**PROBLEM DESCRIPTION:**
Produce an exact copy of all the records.

**DATA UNDER STUDY:**
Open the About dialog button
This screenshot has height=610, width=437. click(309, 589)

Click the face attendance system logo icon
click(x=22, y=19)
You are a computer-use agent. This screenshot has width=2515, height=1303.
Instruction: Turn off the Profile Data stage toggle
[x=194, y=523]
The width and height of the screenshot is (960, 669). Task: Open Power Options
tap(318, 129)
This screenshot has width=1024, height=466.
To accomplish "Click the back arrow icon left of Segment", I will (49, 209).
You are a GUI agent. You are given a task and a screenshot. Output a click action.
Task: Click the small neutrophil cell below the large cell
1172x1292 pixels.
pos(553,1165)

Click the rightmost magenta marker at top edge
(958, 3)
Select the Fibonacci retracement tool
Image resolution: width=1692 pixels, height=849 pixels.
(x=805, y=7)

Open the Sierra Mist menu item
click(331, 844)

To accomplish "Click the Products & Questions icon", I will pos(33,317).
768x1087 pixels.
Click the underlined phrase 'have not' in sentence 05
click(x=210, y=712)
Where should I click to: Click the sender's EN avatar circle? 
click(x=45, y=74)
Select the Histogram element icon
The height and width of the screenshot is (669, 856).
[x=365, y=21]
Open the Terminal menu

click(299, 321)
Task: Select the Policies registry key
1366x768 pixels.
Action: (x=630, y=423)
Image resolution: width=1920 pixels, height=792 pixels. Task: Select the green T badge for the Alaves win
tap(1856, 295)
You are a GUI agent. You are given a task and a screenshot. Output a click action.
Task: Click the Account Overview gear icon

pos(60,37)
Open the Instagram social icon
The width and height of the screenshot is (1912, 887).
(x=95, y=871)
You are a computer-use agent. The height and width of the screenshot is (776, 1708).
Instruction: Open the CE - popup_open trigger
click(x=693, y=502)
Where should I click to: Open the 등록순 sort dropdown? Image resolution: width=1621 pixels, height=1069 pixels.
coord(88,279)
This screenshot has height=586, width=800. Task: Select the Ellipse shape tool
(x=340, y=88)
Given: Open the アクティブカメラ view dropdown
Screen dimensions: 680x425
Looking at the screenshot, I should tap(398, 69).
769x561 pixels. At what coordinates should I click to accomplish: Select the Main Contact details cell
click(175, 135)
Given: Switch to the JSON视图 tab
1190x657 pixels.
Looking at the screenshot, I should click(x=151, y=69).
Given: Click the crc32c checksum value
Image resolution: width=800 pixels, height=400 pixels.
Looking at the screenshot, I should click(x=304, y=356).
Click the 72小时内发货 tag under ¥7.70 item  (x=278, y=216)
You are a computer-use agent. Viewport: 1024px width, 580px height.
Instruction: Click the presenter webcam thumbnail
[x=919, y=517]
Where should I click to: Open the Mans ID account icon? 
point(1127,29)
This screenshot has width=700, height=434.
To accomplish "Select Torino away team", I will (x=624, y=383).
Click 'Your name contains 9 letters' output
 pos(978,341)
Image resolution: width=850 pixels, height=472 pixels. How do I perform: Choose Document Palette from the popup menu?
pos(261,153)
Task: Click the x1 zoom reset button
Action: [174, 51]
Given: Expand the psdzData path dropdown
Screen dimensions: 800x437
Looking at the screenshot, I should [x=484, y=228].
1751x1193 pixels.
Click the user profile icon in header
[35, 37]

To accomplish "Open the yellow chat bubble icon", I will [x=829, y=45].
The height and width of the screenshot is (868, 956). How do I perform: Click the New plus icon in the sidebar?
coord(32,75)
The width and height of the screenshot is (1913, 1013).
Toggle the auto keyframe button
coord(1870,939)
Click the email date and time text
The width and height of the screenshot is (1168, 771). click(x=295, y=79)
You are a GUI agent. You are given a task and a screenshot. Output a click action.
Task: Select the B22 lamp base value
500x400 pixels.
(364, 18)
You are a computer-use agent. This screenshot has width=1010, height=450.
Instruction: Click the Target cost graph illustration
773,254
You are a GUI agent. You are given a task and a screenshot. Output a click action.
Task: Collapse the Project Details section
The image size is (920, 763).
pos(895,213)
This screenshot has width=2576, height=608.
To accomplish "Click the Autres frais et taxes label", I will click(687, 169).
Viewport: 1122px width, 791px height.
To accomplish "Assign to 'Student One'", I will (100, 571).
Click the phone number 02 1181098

**EXERCISE ANSWER:**
Open the About dialog button
This screenshot has height=610, width=437. click(309, 589)

Click the face attendance system logo icon
click(x=22, y=19)
You are a computer-use agent. This screenshot has width=2515, height=1303.
Instruction: Turn off the Profile Data stage toggle
[x=194, y=523]
The width and height of the screenshot is (960, 669). Task: Open Power Options
tap(318, 129)
This screenshot has width=1024, height=466.
To accomplish "Click the back arrow icon left of Segment", I will (49, 209).
You are a GUI agent. You are given a task and a screenshot. Output a click action.
Task: Click the small neutrophil cell below the large cell
1172x1292 pixels.
pos(553,1165)

Click the rightmost magenta marker at top edge
(958, 3)
Select the Fibonacci retracement tool
Image resolution: width=1692 pixels, height=849 pixels.
(x=805, y=7)

Open the Sierra Mist menu item
click(331, 844)

To accomplish "Click the Products & Questions icon", I will pos(33,317).
768x1087 pixels.
Click the underlined phrase 'have not' in sentence 05
click(x=210, y=712)
Where should I click to: Click the sender's EN avatar circle? 
click(x=45, y=74)
Select the Histogram element icon
The height and width of the screenshot is (669, 856).
[x=365, y=21]
Open the Terminal menu

click(299, 321)
Task: Select the Policies registry key
1366x768 pixels.
Action: (x=630, y=423)
Image resolution: width=1920 pixels, height=792 pixels. Task: Select the green T badge for the Alaves win
tap(1856, 295)
You are a GUI agent. You are given a task and a screenshot. Output a click action.
Task: Click the Account Overview gear icon

pos(60,37)
Open the Instagram social icon
The width and height of the screenshot is (1912, 887).
(x=95, y=871)
You are a computer-use agent. The height and width of the screenshot is (776, 1708).
Instruction: Open the CE - popup_open trigger
click(x=693, y=502)
Where should I click to: Open the 등록순 sort dropdown? Image resolution: width=1621 pixels, height=1069 pixels.
coord(88,279)
This screenshot has height=586, width=800. Task: Select the Ellipse shape tool
(x=340, y=88)
Given: Open the アクティブカメラ view dropdown
Screen dimensions: 680x425
Looking at the screenshot, I should tap(398, 69).
769x561 pixels. At what coordinates should I click to accomplish: Select the Main Contact details cell
click(175, 135)
Given: Switch to the JSON视图 tab
1190x657 pixels.
Looking at the screenshot, I should click(x=151, y=69).
Given: Click the crc32c checksum value
Image resolution: width=800 pixels, height=400 pixels.
Looking at the screenshot, I should click(x=304, y=356).
Click the 72小时内发货 tag under ¥7.70 item  (x=278, y=216)
You are a computer-use agent. Viewport: 1024px width, 580px height.
Instruction: Click the presenter webcam thumbnail
[x=919, y=517]
Where should I click to: Open the Mans ID account icon? 
point(1127,29)
This screenshot has width=700, height=434.
To accomplish "Select Torino away team", I will (x=624, y=383).
Click 'Your name contains 9 letters' output
 pos(978,341)
Image resolution: width=850 pixels, height=472 pixels. How do I perform: Choose Document Palette from the popup menu?
pos(261,153)
Task: Click the x1 zoom reset button
Action: [174, 51]
Given: Expand the psdzData path dropdown
Screen dimensions: 800x437
Looking at the screenshot, I should [x=484, y=228].
1751x1193 pixels.
Click the user profile icon in header
[35, 37]

To accomplish "Open the yellow chat bubble icon", I will [x=829, y=45].
The height and width of the screenshot is (868, 956). How do I perform: Click the New plus icon in the sidebar?
coord(32,75)
The width and height of the screenshot is (1913, 1013).
Toggle the auto keyframe button
coord(1870,939)
Click the email date and time text
The width and height of the screenshot is (1168, 771). click(x=295, y=79)
You are a GUI agent. You are given a task and a screenshot. Output a click action.
Task: Select the B22 lamp base value
500x400 pixels.
(364, 18)
You are a computer-use agent. This screenshot has width=1010, height=450.
Instruction: Click the Target cost graph illustration
773,254
You are a GUI agent. You are given a task and a screenshot. Output a click action.
Task: Collapse the Project Details section
The image size is (920, 763).
pos(895,213)
This screenshot has width=2576, height=608.
To accomplish "Click the Autres frais et taxes label", I will click(687, 169).
Viewport: 1122px width, 791px height.
To accomplish "Assign to 'Student One'", I will (100, 571).
Click the phone number 02 1181098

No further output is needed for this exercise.